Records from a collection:
• • • •
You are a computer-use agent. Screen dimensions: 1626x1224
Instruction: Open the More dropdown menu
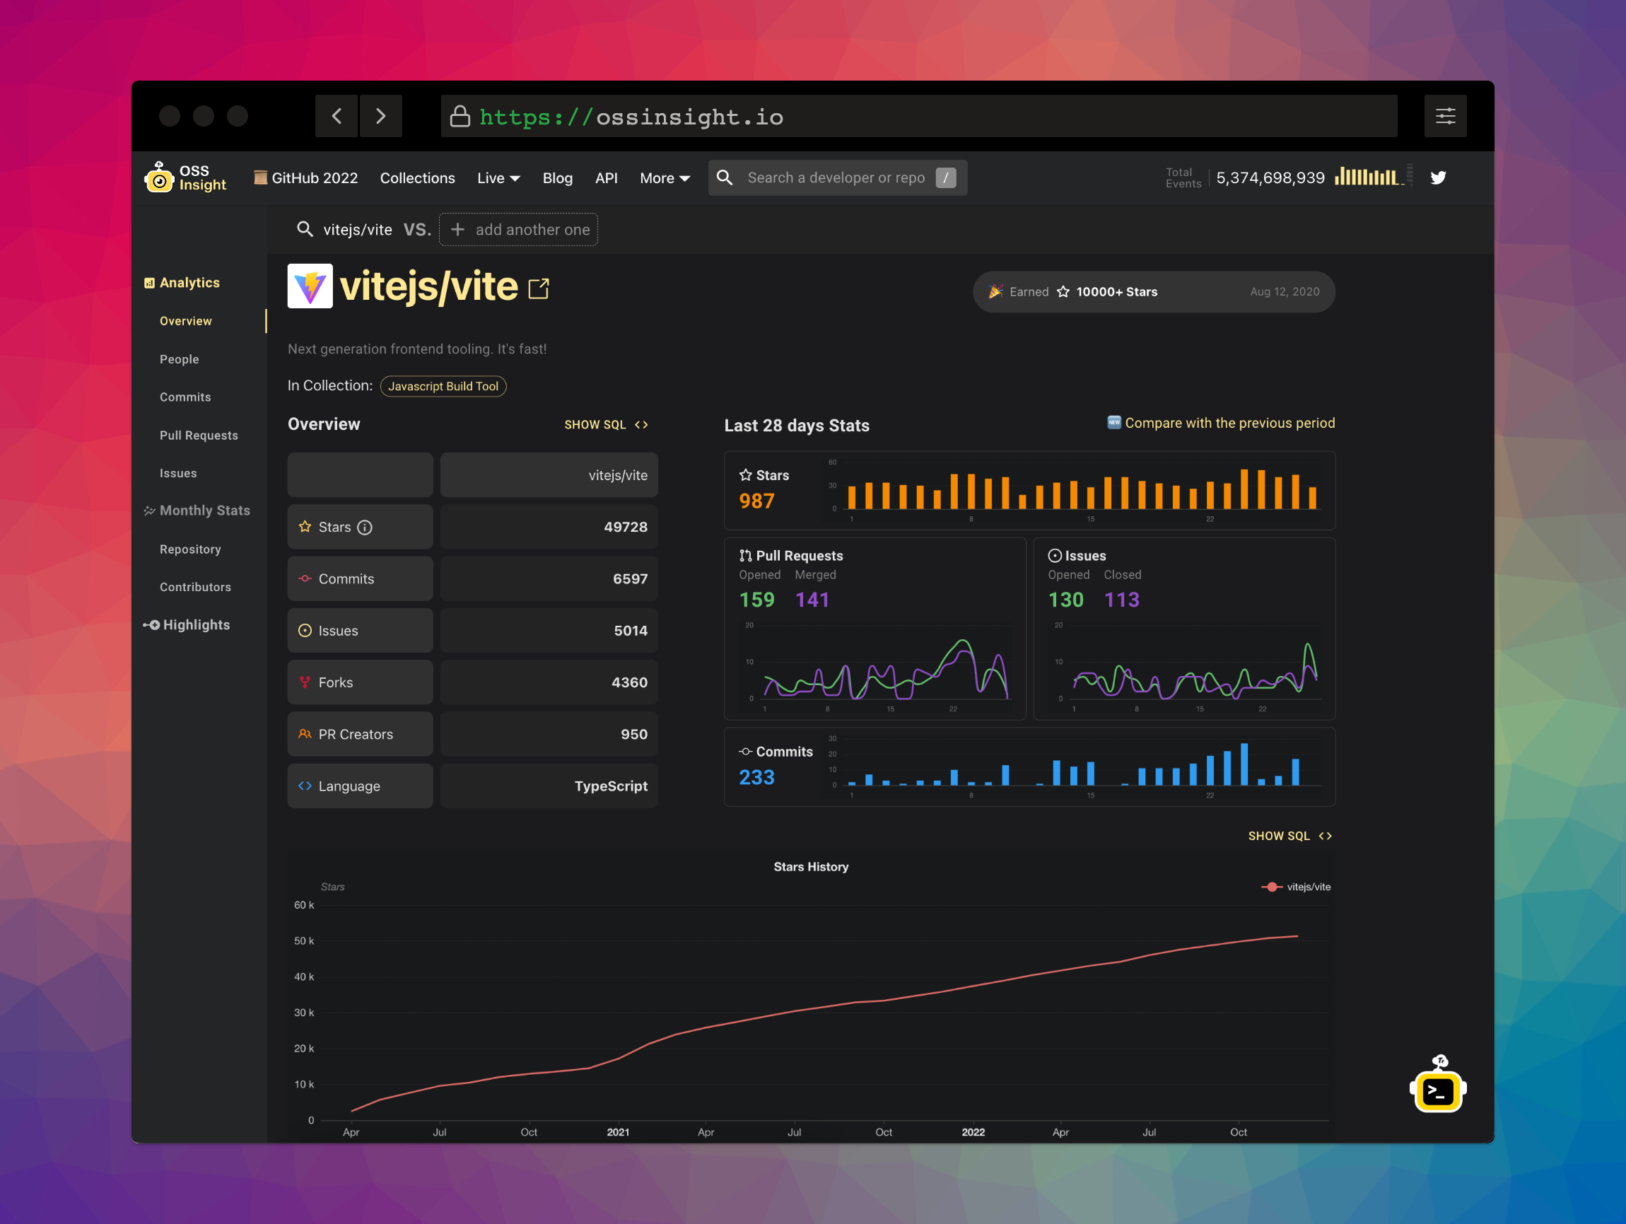664,178
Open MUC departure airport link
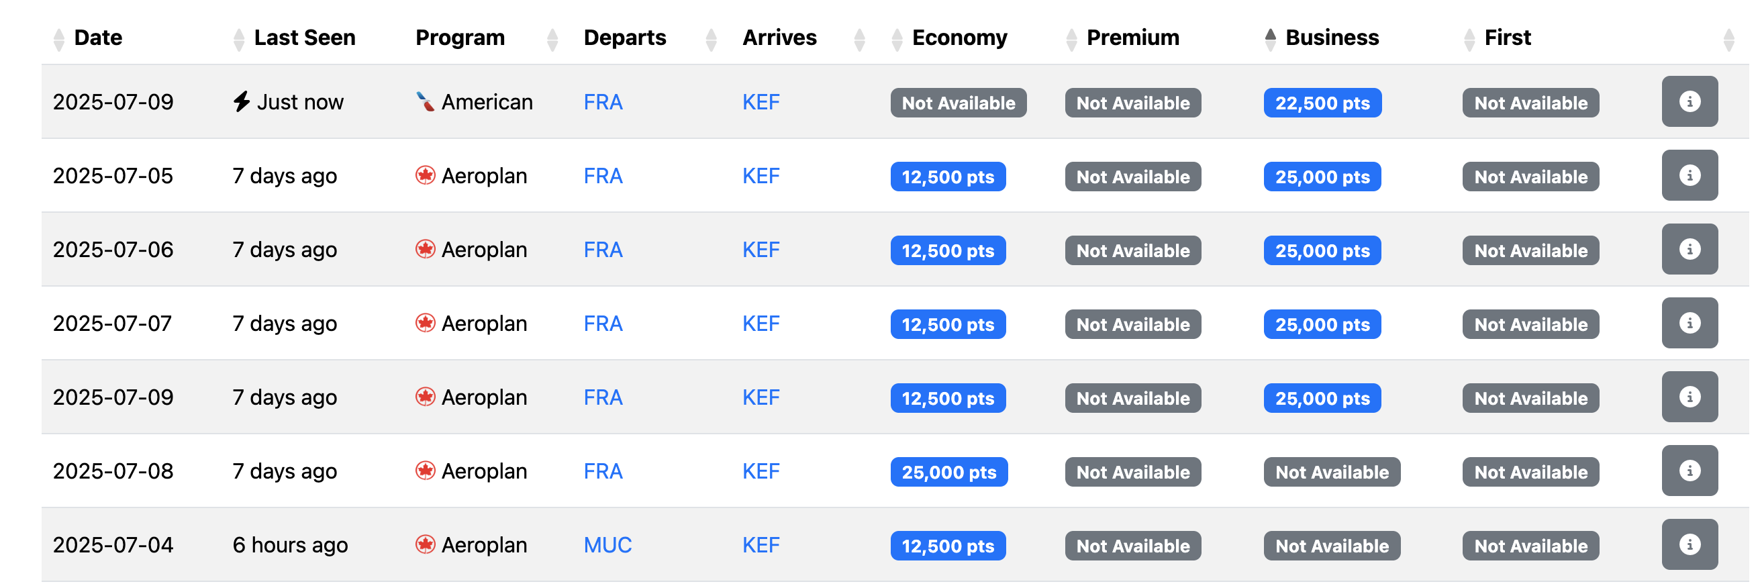Screen dimensions: 1760x588 coord(607,545)
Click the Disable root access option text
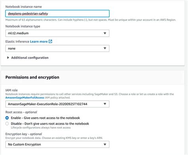This screenshot has height=155, width=188. 50,124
• • • •
== Given request ==
Please repeat the records above word for word, leaving out the pictures.

== Output below ==
You are a computer-use agent. Screen dimensions: 1626x1224
Instruction: Open the More dropdown menu
664,178
Open MUC departure airport link
Screen dimensions: 1760x588 coord(607,545)
Click the Disable root access option text
This screenshot has height=155, width=188. 50,124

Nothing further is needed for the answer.